Photo by Spring Fed Images

Photo by Spring Fed Images

What most excites me right now is collaboration. All the most beautiful, joyous, blessed things in life are celebrations of cooperation and collaborative ventures. Win-win relationships. Reciprocity. Mutualism. Sharing Economy. Flat management. All of these things speak to a way of working that cares about the heart and soul of business as well as business owners. It just feels better when everyone benefits and thrives, doesn't it?

With the current disruptions in the world it is clear that:

  • We need our entire way of living redesigned, so that it supports health, well-being, creativity, connections, livelihood, learning, harmony with the environment and more.

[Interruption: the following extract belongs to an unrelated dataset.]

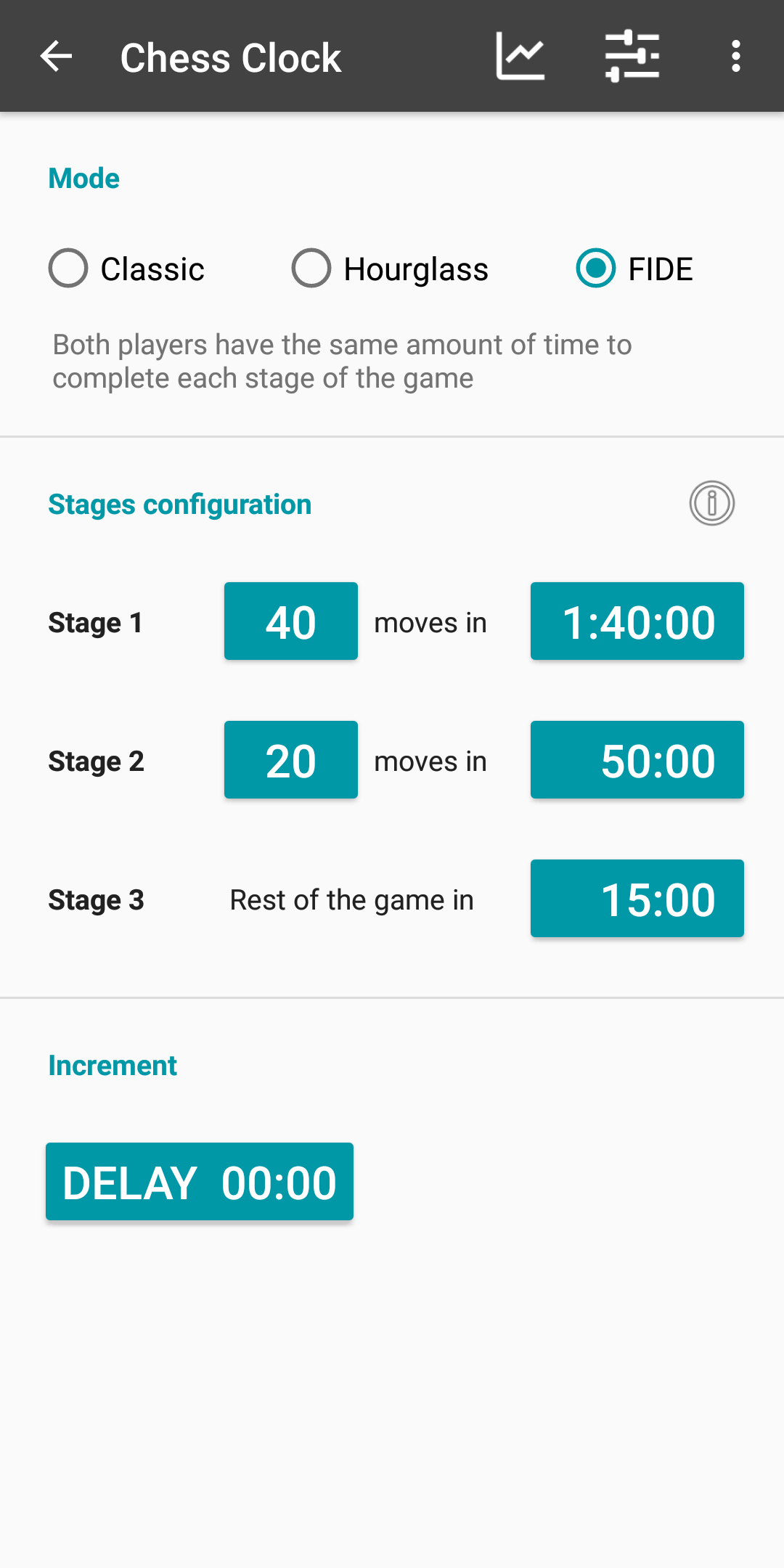Show the stages configuration info icon
784x1568 pixels.
(712, 503)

  • We need a safe and sacred way of relating to each other where we can put down our social masks and be vulnerable and real with each other.

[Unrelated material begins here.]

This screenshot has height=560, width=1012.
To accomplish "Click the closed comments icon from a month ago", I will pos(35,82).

  • We need to bring forward ancient technologies used by indigenous cultures into modern society in order to heal and connect people.

Human beings are tribal by nature—we thrive when we feel as though we belong and fall apart when we become too isolated. Much healing and learning comes from social interactions, without which, we get stuck in our own thought loops and narrow ideas. Our relationships widen our lens significantly as we listen and gain insights from other people’s experiences. This wisdom brings clarity and clarity is medicine that can remedy confusion and open the way for new options. When others take a steps in a direction we’re afraid to go, it makes it easier for us to take that step because we see it’s possible and we learn from hearing others’ experience with it. It’s much easier to be brave and take risks when we hear stories of others doing it.

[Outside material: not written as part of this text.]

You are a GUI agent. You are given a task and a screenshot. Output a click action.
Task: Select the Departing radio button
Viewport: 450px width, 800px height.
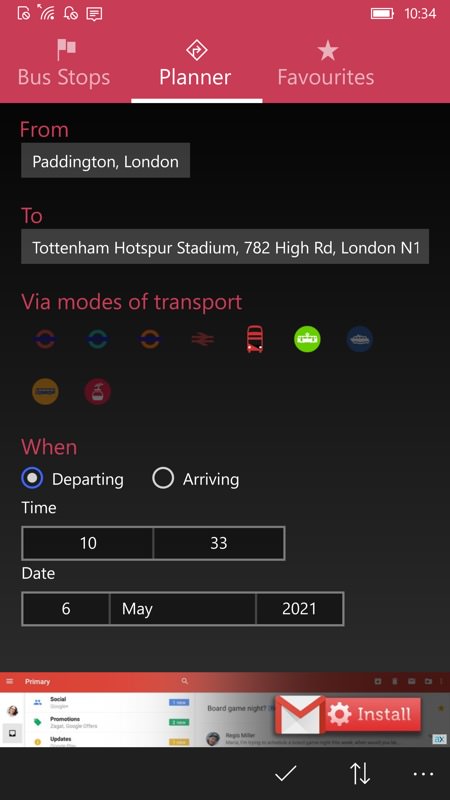click(32, 479)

Here’s a beautiful passage about community from the book Doing Nothing by Steven Harrison:

“What we do to stop ourselves from community is myriad. Every concept we cling to divides us, every fear we identify with divides us.

We accept an ever-smaller subdivision of life as our community. We embody that shrinking world in our faceless housing unit, our gliding automobile with tinted windows, our communication through computer and telephones. This is the expression of isolation, fear and pain. We have stopped ourselves from communing.

Why? Community requires a radical simplification of our lives.

When our focus becomes our inherent relatedness, not survival, then what we do with our lives and how we do it drastically changes.

The expression of community is the reflection of community is the reflection of our collective realization. It is important to our children that they have loving parents. It is just as important that there is a loving community to receive them as they come into this life.

If we are to raise our children, we must also raise communities. If not, our children will continue to be patterned in the isolation we have come to accept in our contemporary societies.

These new communities can be free ideology, and instead be based on the direct perception of relationship. How will decisions be made? How will money be kept or distributed? What is ownership? How will the young be educated? How will the sick and old be cared for? The exploration of questions such as these forms the basis of such a community. Like the view of life itself, such a community will always be moving, changing and self-revealing.”

Relatedness is about playing a BIGGER game. 

It’s time we all being to recognize that none of us will make it through this global crisis alone. Each step toward cooperation and collaboration draws us closer together and empowers us to create a world that benefits all of us.

So instead of focusing on mere survival, why not ask ourselves these question: Is my current lifestyle serving the greatest good? If not, how can I shift my actions and behaviors toward that end?